What’s more, as DC goes on to observe in a series of arguments to which folks interested in the scope of creators’ rights would do well to pay attention, not all of the original Superman material in Action Comics #1 was created by Siegel and Shuster. The work they sold was formatted as a set of black-and-white daily strips, but the formatting was undertaken by DC, just as the coloring was done by Jack Adler and DC’s other staff artists. Insofar as this additional work was performed at DC’s instance and expense, the company has a, well, colorable claim to co-ownership of anything that Siegels might at one point have been able to reclaim.

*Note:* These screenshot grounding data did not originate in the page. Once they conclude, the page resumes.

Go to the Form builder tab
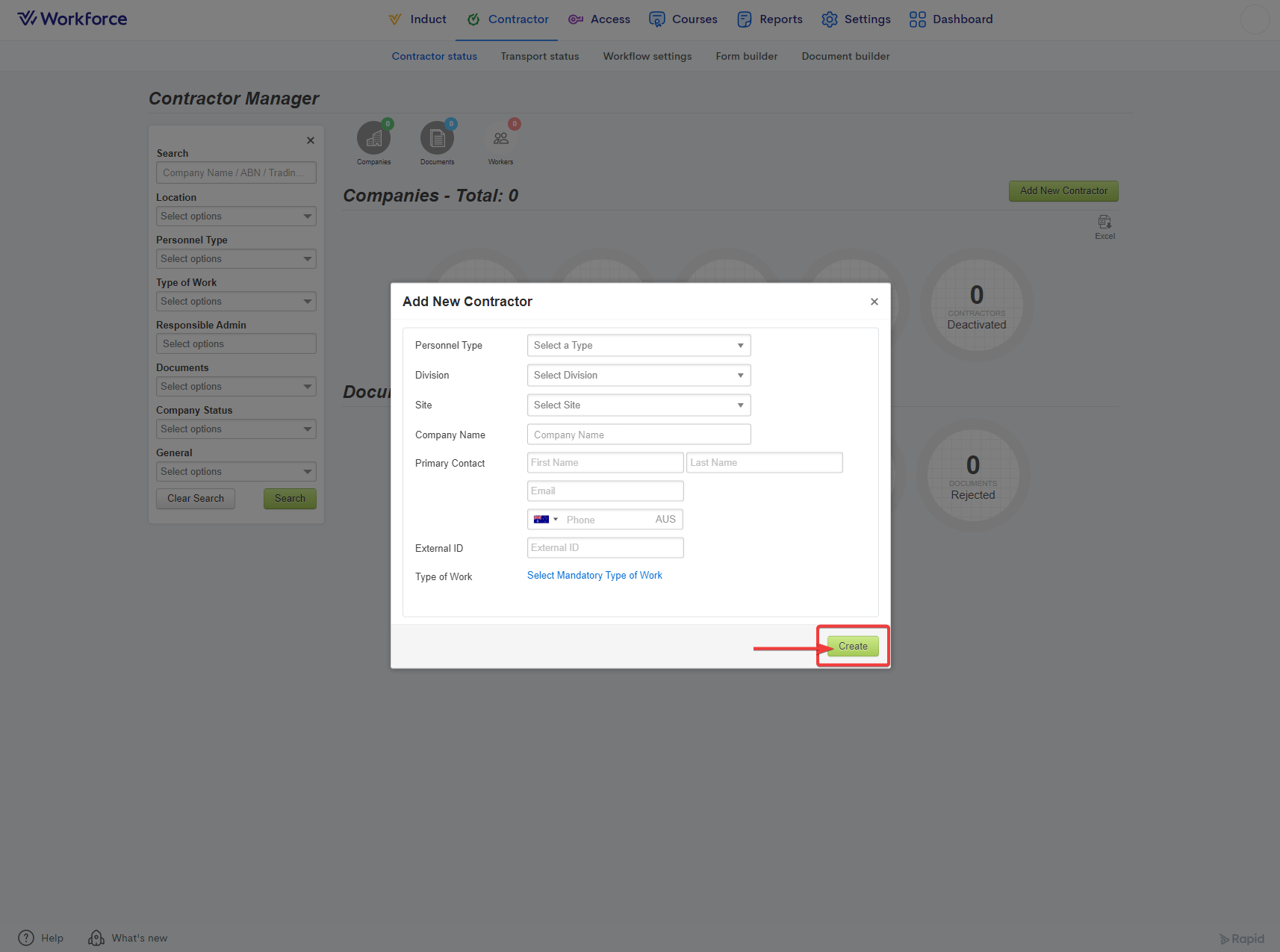The image size is (1280, 952). click(746, 56)
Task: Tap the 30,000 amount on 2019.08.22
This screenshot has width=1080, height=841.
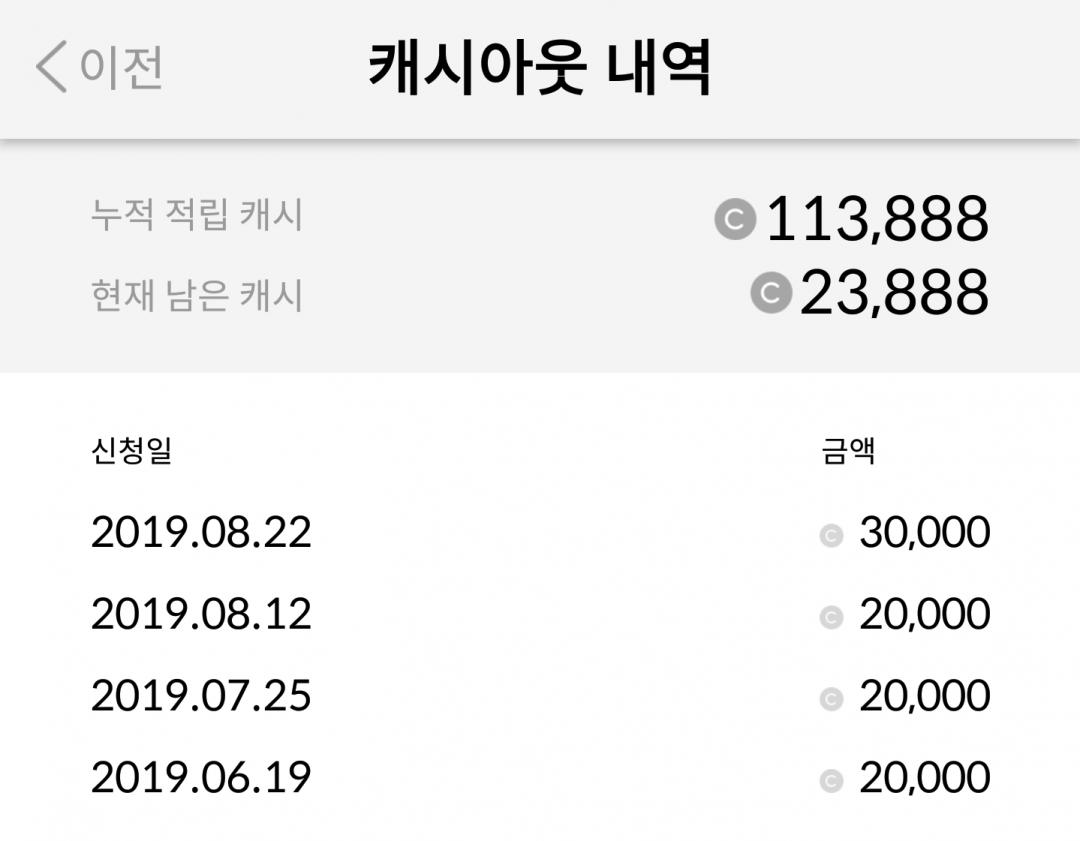Action: pos(924,533)
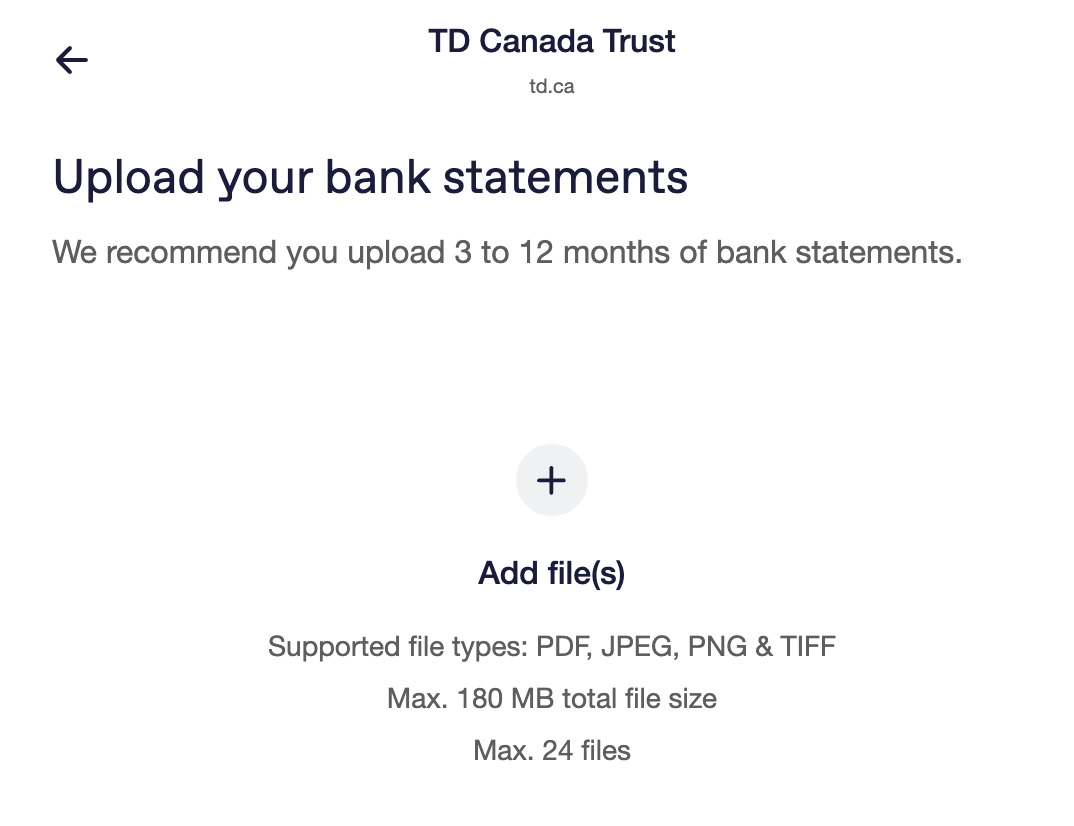Select the Max. 180 MB file size note
The width and height of the screenshot is (1074, 826).
(x=551, y=698)
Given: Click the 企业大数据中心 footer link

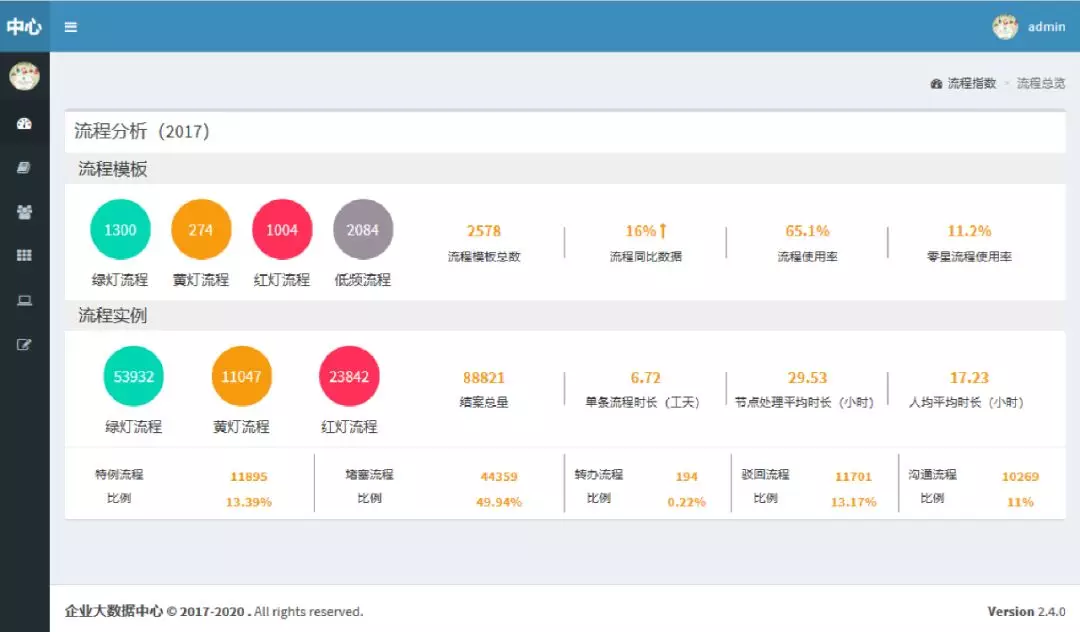Looking at the screenshot, I should (x=113, y=611).
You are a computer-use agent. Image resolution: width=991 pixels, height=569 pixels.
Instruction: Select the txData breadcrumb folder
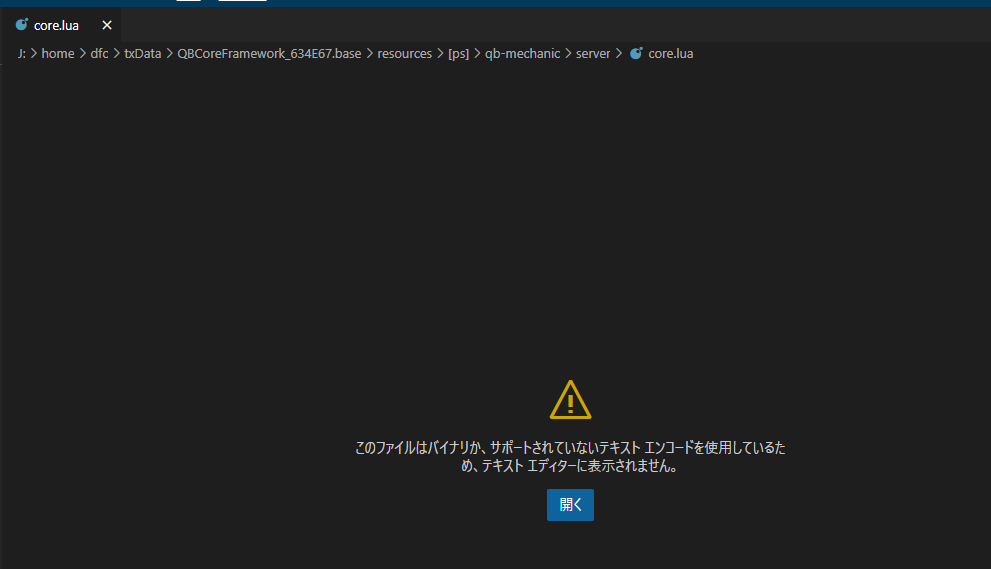point(142,54)
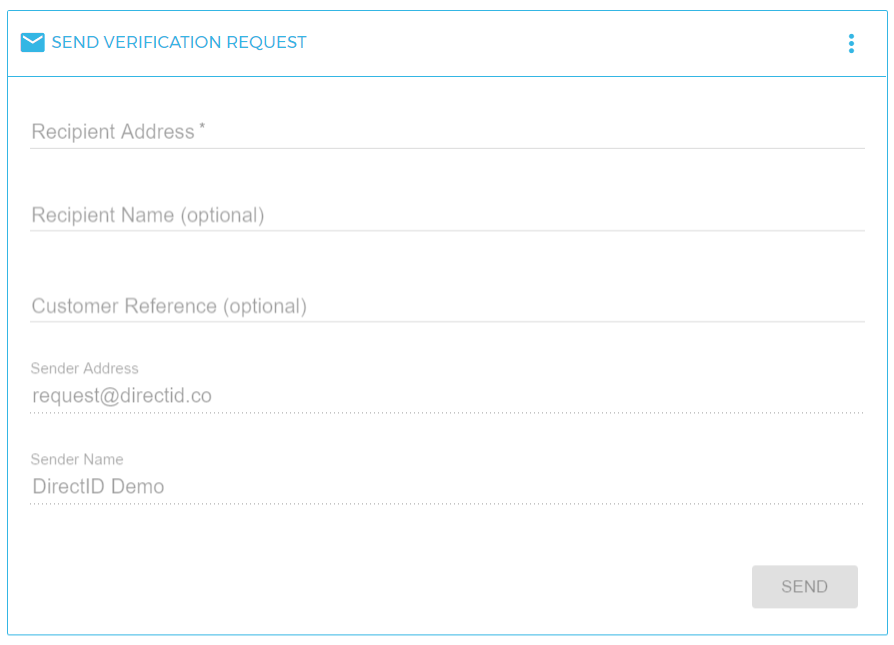Open the three-dot options menu
This screenshot has height=645, width=894.
tap(851, 43)
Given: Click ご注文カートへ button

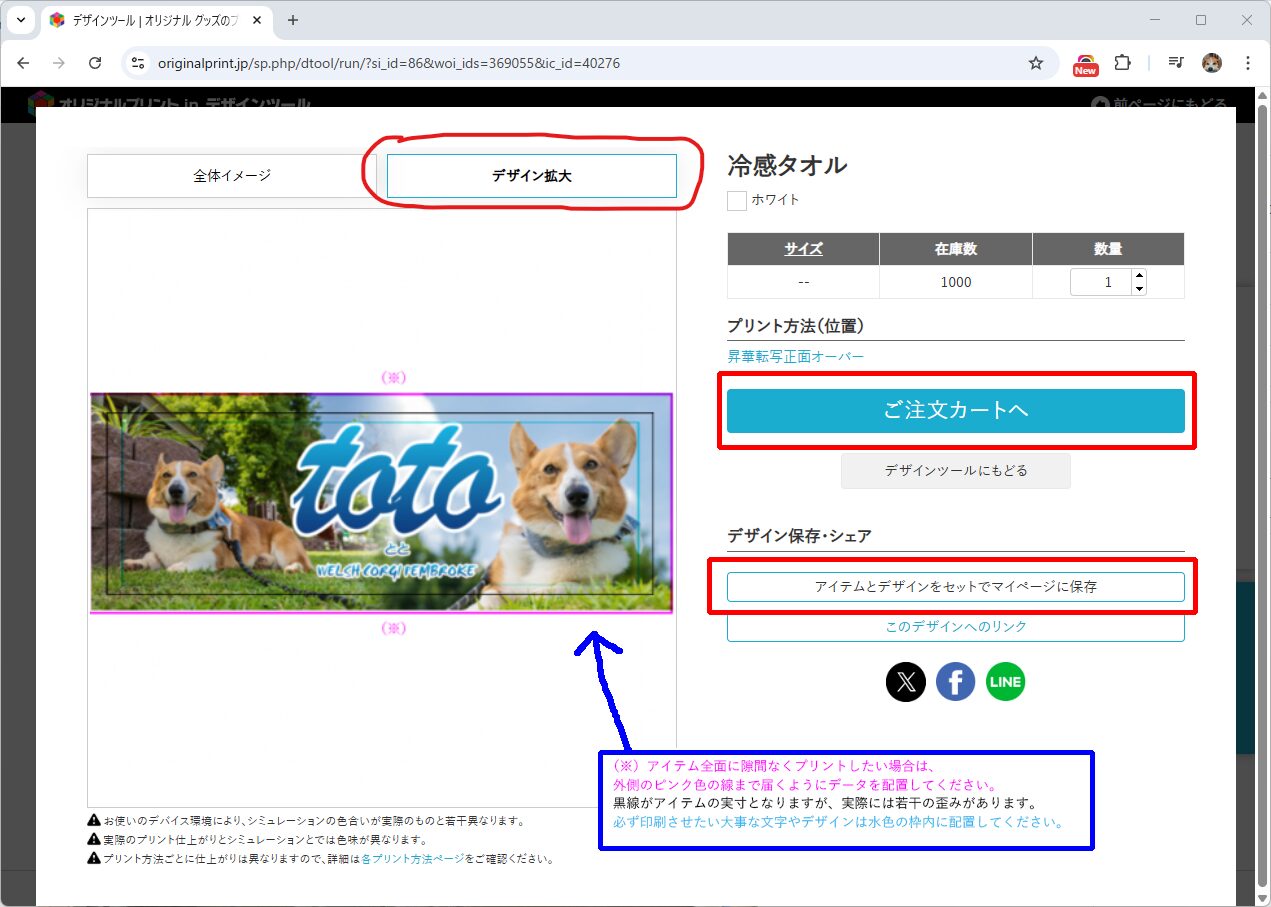Looking at the screenshot, I should point(955,411).
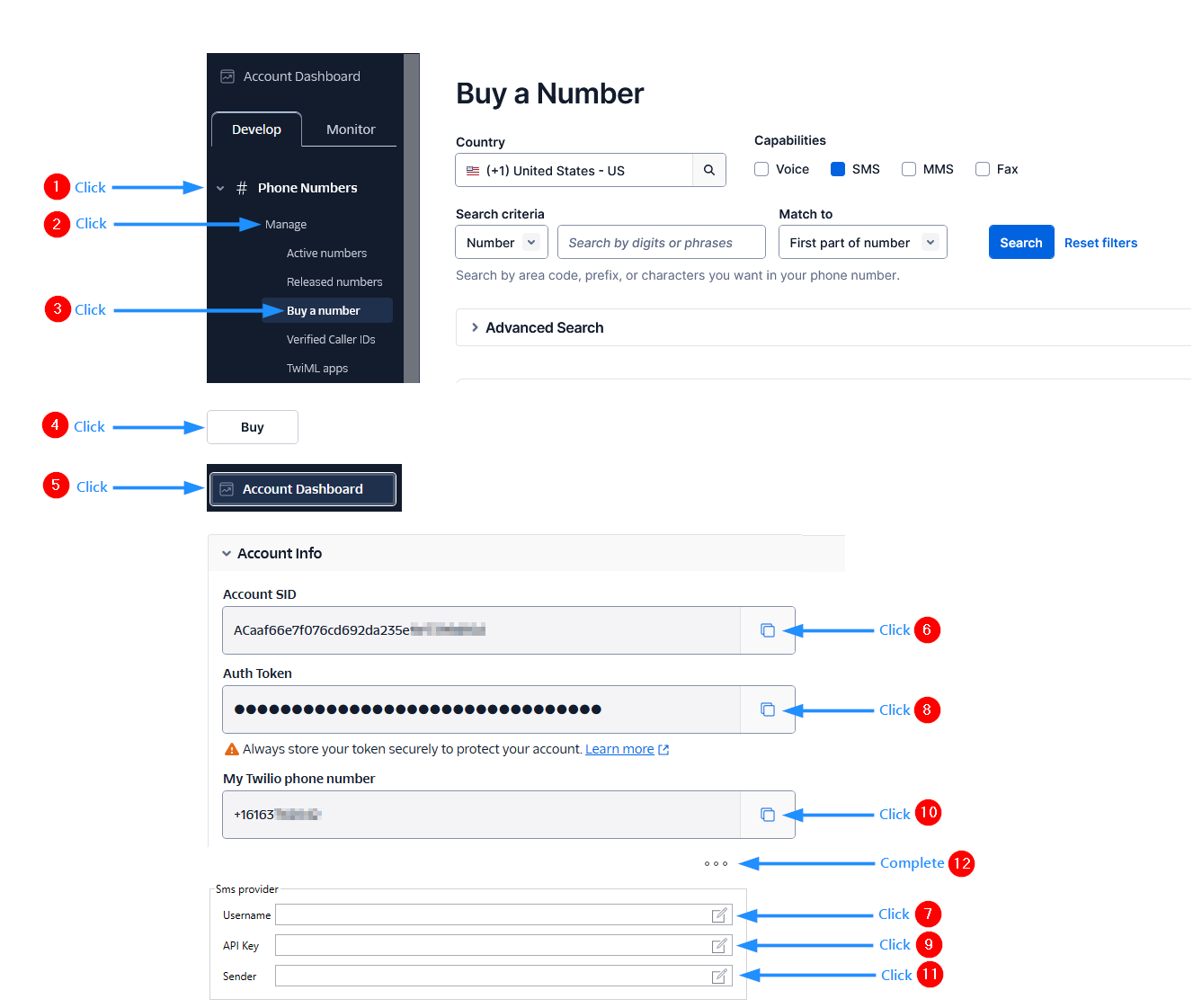Open the Number search criteria dropdown
Image resolution: width=1202 pixels, height=1008 pixels.
pos(502,243)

Why would DC’s work-for-hire argument here matter for anyone interested in the rights of individual creators themselves? The answer lies in a passage that DC quotes from Gaiman v. McFarlane: “The contents of a comic book are typically the joint work of four artists — the writer, the penciler[,] the inker[,] … and the colorist.” While in many instances a company may indeed be able to lay claim to the copyright in material produced by all such individuals as work made for hire, for original material whose copyright was first owned by its human authors there’s an argument here that the default co-owners of the copyright are not just the original writer and artist, but the inker and colorist as well. This raises the possibility of termination claims from creators and estates beyond those traditionally mentioned in comics cases, just as it could spark battles among individual creators who fail to sort out the rights at the start.

As noted above, none of this is to say that the Siegel family can’t or won’t win. However, a victory for the family would seem to require a degree of creative legal reasoning from the court that might very well be unprecedented.

2 COMMENTS

  1. Jeff,

    Just a couple of points: If my memory is correct (and believe me a lot of time has passed so it could very well be wrong) but did not the Siegels first submit their Notices of Termination before they entered into the settlement term sheet? If so, that might explain the district court’s symbolic gesture of amending the judgment to find that the Siegels had successfully terminated the original grants to the Superman copyright. Second, if my memory is right, I believe DC filed a motion for reconsideration (following the district court’s March 2008 decision) making the colorization arguments you noted. The district court in 2008 rejected those arguments both on procedural grounds and on the merits.

  2. Batmobile, hi!

    Yes, the Siegels sent the notices prior to the settlement, but the validity of the notices was in dispute. Warner Bros. said they weren’t valid; the Siegels said they were. The settlement rendered the court’s subsequent lawsuit & rulings in regard to the termination moot; given the settlement, there wasn’t a live issue for the court to resolve.

    Same goes for the issue of colorization – given the settlement, the issue shouldn’t have been before the court. Legally, it’s as if the 2008 ruling never existed.

    That’s the Warner Bros. position, and if I were to bet where the case would end up, that’s where I’d place all my chips.